Is the sequence $$w_n=n! \int_0^{1/2} \int_{x_1}^{2/3} \cdots\int_{x_{n-2}}^{\frac{n-1}{n}} \int_{\frac{n}{n+1}}^1 dx_n dx_{n-1} \cdots dx_1$$ increasing for $n\ge 3$?

This is a conjecture of F. Thomas Bruss and Marc Yor in a recent paper Stochastic Processes with Proportional Increments and The Last-Arrival Problem. It is presented here with the permission of them.

Background

In the mentioned paper Bruss and Yor introduce stochastic processes with proportional increments to deal with the so called last arrival problem (l.a.p.) where an unknown number of independent random random variables $X_1,\ldots,X_N$ (which are uniformly distributed on the interval $[0,1]$) is observed and "our objective is to stop online with exactly one stop on the very last of these points, i.e. at their largest order statistics $X_{\langle N;N\rangle}$" (cited from Bruss and Yor). Bruss and Yor give an interpretation of the problem (it is not so obvious what it means that $N$ is unknown) and then provide the optimal strategy. The numbers $w_n$ are then the win probability conditioned on $N=n$. Bruss and Yor state that $w_n \to 1/e$.

Some relations

The inner integral clearly is $1/(n+1)$ and the remaining integral is thus up to the factor $n/(n+1)$ the probability that the order statistic $X_{\langle 1;n-1\rangle},\ldots,X_{\langle n-1;n-1\rangle}$ of $n-1$ independent on $[0,1]$ uniformly distributed random variables has values in $[0,1/2] \times [0,2/3] \times \cdots \times [0,\frac{n-1}{n}]$. It would be thus natural if a similar problem had appeared in some statistical context.

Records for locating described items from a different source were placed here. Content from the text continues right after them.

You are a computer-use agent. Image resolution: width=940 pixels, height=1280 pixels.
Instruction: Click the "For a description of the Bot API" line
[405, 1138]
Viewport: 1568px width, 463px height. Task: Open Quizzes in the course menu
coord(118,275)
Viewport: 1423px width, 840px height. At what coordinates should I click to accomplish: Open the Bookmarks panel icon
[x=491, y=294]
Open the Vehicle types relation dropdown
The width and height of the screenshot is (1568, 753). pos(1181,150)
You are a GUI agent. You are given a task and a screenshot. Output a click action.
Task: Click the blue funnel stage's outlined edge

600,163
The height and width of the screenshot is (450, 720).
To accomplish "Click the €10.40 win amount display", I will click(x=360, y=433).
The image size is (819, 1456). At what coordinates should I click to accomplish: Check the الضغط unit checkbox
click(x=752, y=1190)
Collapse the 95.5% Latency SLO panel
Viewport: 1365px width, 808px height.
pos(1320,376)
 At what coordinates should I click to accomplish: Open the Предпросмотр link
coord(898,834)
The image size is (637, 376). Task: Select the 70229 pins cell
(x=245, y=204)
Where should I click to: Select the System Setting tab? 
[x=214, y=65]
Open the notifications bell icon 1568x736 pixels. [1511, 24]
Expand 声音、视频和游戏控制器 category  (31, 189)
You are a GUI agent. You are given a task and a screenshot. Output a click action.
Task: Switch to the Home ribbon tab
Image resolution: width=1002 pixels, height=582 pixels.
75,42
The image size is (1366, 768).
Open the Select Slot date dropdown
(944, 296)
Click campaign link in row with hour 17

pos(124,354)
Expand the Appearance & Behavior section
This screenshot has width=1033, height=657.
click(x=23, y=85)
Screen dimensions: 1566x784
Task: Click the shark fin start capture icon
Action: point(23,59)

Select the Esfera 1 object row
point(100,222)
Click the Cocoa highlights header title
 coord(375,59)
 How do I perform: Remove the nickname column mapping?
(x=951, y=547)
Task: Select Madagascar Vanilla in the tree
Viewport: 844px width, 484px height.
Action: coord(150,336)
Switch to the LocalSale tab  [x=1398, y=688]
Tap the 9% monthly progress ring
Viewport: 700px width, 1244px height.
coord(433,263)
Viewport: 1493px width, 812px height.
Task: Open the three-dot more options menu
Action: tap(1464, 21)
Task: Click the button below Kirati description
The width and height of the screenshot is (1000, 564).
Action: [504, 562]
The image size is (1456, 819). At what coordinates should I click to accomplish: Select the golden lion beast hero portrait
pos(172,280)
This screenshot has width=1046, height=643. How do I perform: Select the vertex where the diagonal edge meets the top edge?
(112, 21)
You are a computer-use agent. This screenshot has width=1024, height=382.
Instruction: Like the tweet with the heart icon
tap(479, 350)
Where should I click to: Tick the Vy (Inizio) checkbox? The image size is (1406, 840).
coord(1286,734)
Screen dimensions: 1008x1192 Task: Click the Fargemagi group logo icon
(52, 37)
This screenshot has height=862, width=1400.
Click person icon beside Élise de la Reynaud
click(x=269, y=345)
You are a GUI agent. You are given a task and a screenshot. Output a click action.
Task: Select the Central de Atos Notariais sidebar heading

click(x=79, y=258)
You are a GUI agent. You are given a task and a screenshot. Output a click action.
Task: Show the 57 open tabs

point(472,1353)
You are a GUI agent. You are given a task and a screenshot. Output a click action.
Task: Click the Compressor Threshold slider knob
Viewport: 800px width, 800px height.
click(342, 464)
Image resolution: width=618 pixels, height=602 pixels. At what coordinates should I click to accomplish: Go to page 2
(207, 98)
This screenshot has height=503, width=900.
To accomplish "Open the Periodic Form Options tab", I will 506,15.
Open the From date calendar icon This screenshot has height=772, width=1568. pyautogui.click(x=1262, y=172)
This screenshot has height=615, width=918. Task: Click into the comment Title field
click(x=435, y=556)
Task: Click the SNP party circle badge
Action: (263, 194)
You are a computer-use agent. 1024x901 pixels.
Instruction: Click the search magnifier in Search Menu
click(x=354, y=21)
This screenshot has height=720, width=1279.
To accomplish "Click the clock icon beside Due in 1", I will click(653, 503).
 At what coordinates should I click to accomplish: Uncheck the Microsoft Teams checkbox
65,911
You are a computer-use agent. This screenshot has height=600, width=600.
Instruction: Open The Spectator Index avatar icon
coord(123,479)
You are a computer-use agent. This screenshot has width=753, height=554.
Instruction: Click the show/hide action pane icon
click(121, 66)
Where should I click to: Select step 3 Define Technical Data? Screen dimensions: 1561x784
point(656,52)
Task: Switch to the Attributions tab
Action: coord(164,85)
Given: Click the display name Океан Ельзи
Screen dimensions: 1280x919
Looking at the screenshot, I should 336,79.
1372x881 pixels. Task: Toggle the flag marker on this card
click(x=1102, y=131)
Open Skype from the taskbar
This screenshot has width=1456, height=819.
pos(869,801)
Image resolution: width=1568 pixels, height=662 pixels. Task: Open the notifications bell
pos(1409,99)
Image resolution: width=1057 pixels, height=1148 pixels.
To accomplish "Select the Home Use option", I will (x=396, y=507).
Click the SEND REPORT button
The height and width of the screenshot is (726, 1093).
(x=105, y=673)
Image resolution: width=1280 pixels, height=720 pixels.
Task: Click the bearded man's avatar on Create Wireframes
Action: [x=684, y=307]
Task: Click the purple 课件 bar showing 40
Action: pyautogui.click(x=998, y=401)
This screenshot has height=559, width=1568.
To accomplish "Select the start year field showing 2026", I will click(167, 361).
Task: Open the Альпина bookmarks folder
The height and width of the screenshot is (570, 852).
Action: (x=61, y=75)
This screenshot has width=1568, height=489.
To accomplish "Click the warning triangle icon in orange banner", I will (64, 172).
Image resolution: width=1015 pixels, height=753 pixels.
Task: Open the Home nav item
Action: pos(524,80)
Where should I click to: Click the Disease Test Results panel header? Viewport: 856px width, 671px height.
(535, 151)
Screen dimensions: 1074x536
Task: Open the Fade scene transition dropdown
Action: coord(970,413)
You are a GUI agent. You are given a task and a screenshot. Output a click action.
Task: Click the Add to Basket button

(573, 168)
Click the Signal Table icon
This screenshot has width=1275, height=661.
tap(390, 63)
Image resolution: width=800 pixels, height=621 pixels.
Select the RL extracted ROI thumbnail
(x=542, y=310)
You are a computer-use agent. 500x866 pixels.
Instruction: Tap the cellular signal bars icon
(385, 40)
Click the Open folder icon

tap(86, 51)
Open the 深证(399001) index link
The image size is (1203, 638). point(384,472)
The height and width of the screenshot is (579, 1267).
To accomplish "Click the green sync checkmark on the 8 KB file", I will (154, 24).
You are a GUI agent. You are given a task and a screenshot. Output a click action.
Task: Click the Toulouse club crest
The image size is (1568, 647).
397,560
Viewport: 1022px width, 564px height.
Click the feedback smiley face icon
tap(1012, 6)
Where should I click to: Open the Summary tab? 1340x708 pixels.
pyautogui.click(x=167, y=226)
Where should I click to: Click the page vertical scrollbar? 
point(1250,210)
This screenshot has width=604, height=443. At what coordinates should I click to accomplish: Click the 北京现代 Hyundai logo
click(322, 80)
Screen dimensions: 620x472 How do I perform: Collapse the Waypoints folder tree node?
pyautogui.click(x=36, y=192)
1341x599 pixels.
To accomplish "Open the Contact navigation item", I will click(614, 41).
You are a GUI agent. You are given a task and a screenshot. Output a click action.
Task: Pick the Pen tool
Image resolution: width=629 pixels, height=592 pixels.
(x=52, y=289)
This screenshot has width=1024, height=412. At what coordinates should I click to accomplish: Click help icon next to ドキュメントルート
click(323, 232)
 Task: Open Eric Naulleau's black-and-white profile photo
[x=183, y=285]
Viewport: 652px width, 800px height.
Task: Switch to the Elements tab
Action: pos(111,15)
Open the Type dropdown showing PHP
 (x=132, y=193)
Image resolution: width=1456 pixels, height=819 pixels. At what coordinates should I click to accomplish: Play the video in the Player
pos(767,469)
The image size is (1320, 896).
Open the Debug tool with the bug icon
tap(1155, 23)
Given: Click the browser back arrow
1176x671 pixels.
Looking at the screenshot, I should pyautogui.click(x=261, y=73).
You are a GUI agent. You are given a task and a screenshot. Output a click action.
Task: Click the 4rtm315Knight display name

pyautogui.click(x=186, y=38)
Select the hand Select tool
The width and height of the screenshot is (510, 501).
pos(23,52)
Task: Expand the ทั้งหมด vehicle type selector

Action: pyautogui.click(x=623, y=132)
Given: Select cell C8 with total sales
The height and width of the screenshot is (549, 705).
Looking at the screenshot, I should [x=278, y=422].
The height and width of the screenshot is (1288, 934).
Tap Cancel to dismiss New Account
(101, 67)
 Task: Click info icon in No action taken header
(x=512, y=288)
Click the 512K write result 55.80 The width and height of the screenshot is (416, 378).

One can write down the latter probability using multinomial sums (which looks very ugly). Nevertheless this suggests that some clever combinatorial arguments might help.

Finally the order statistics are closely related to Poisson processes (however, as the authors are experts in stochastic processes they have most probably checked that area).